Later, Grand Ma insisted CY to come and live with us in Kampong Dangar. There was a plot of land and a small hut for her to live in. She agreed and moved in. That place happened to be next to our house; so we are neighbors now. From then on life had never been the same again. Our life that is because CY was always on her own and lived her own life; no matter what people said. CY was a dress maker , so were her sisters including my mother. She had a place in the market where people would go and order a dress or mend their clothes. It was not a good job but enough to make a living. Later on my mother joined her at the market to make dresses and sewed sarong for a few cents. I liked to join them every now and then when school was boring and nothing else was there to learn. As I was so fond of CY, my mom and dad asked me to accompany CY at her house. So I would stay or slept over at her house, which was a few step from my house, many days in a week. Until one day CY decided to “adopt” me and asked me to stay with her and be her son. I did not really understand the arrangement but remember staying with her for a few years during my early child hood.

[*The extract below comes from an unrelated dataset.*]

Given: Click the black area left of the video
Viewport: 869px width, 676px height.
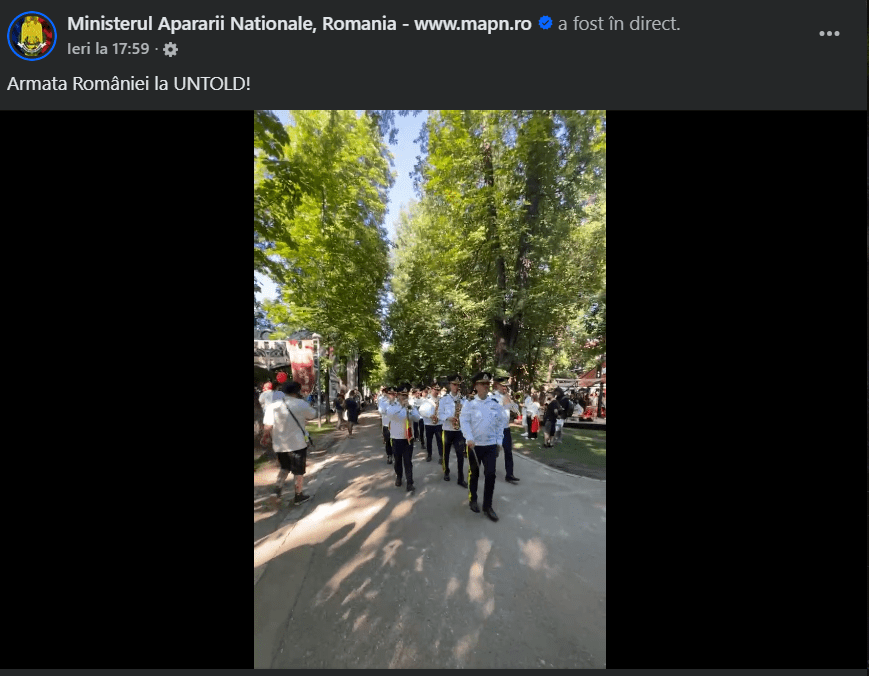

Living with CY was not easy but quite comfortable as I was the only child in the house. Back at my own house we had about 8/9 of us during that time ( altogether I have 12 siblings). So life was luxurious for me. CY was one tough lady and you would have your days numbered if you do not do things her way. And she was always right. But she was a good “mother” to me, caring and loving, although she has her own way of showing them. Once I had a homework that I could not do----the peribahasa (language stuff) and I was really worried at that. It was getting late at night and I was sobbing in the bedroom for not getting it done. As she could not do it as well, she would go over to my house and asked my brother to help me. I finished the long list of the peribahasa that night and was amazed how CY would do anything for me. But as CY was a very difficult lady; she could not keep a good relationship with everybody; my mom, dad and grand ma. They seemed to hate each other’s guts most of the time. Later I remember the fightings, the shoutings and the tongue-lashing had become so severe that the relationships between them were not good at all. Most of the time they fought over me; until one day Dad decided to take me back. So I was back at the house. CY was devastated. When I asked Dad why; he would tell me that CY had spoilt me too much and Dad wanted to make sure that I would pass the Std Five Exam and go to a good secondary school like my brothers and sister. I guess that was a good decision as I was admitted into a boarding school a year later. Although Mom, Dad and CY could not face each other; I had maintained a motherly relationship with her all the time. Even after getting a job and married she had always been my CY. Every month I would fill her bank account (the tabung haji account) with a portion of my salary until the day she died. I did not have a chance to say goodbye to CY ,as I was in the UK at that time; but she will always be in my dreams and prayers. We were together but somehow life deemed us otherwise. Circumstances that I never knew to comprehend and will continue to wonder what would happen if things had been different. For her good heart, she will always get my prayers. May Allah put her soul in peace and bless her in the Hereafter.